Internet access limited in developing world
Most people in the developing world do not use the Internet, with access limited by high costs, poor availability and a lack of relevant content, a Facebook report said Tuesday.
Facebook, which carried out the study through its Internet.org initiative that aims to boost connectivity around the world, said the rate of growth on the Internet is slowing.
"By early 2015, three billion people will be online.
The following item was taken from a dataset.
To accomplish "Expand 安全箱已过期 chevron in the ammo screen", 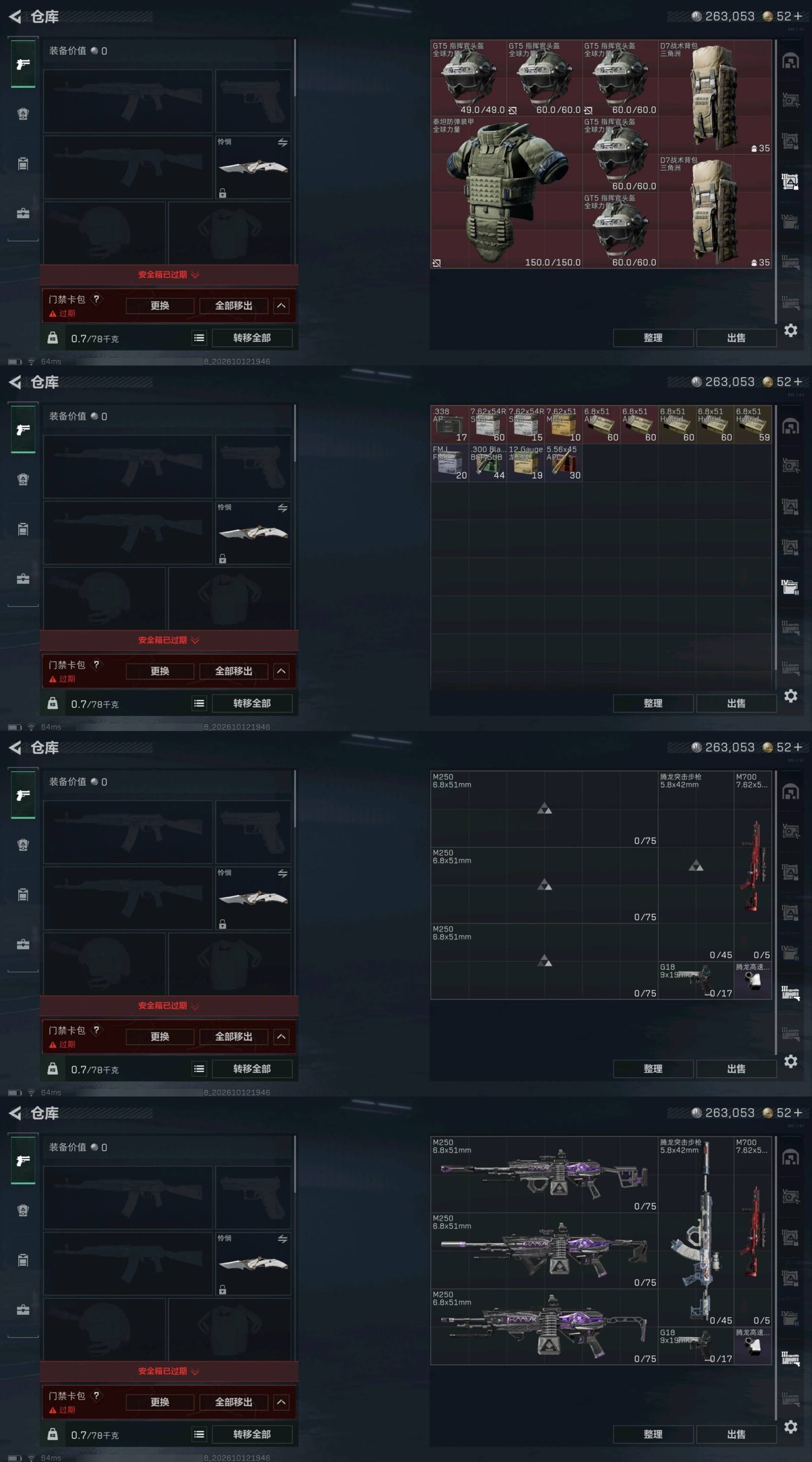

This is an incredible milestone, but it also means that only 40 percent of the world's population has ever connected to the Internet," the report said.
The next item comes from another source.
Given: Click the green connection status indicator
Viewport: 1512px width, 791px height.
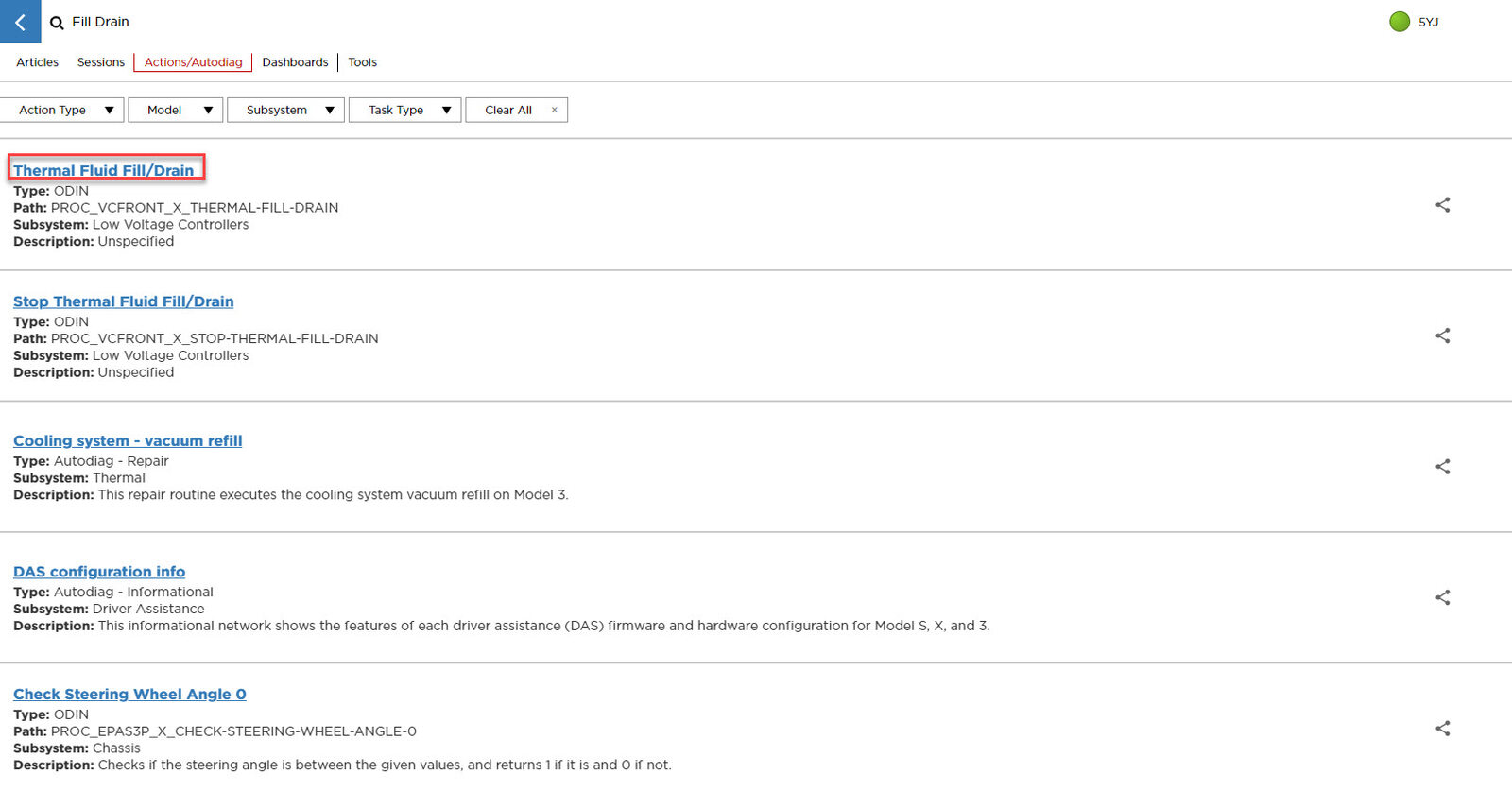Looking at the screenshot, I should (1400, 22).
In the developed world, some 76 percent of the population is online, but the figure is just 29.8 percent in developing nations, according to the research.
The rate of growth of Internet users was just 6.6 percent in 2014, the fourth year of deceleration.
"At present rates of decelerating growth, the internet won't reach four billion people until 2019," the report said.
The report said tech companies, governments and non-government organizations need to do more to boost the number of people online.
The report said the three main factors which keep people offline were lack of infrastructure, affordability and the lack of relevant content for people in their languages.
"People aren't using the Internet because they're not aware of the Internet, there is insufficient content available in their primary language, or they can't read or understand content that is," the study found.
"To provide relevant content to 80 percent of the world would require sufficient content in at least 92 languages."
The report said Wikipedia, for example, is available in just 52 languages.
The report found some regions especially lacking in Internet use: only 16.9 percent of people were online in sub-Saharan Africa and 13.7 percent in South Asia.
Facebook found that mobile—or getting access to the Internet by connected phones—was a key factor in many parts of the world.
The Facebook report said the Internet "increases opportunities for everyone" and its expansion "will exert a powerful effect on the global economy, particularly in the developing world."
"A more connected world is a world of more opportunity, freer expression, and greater innovation," the report said.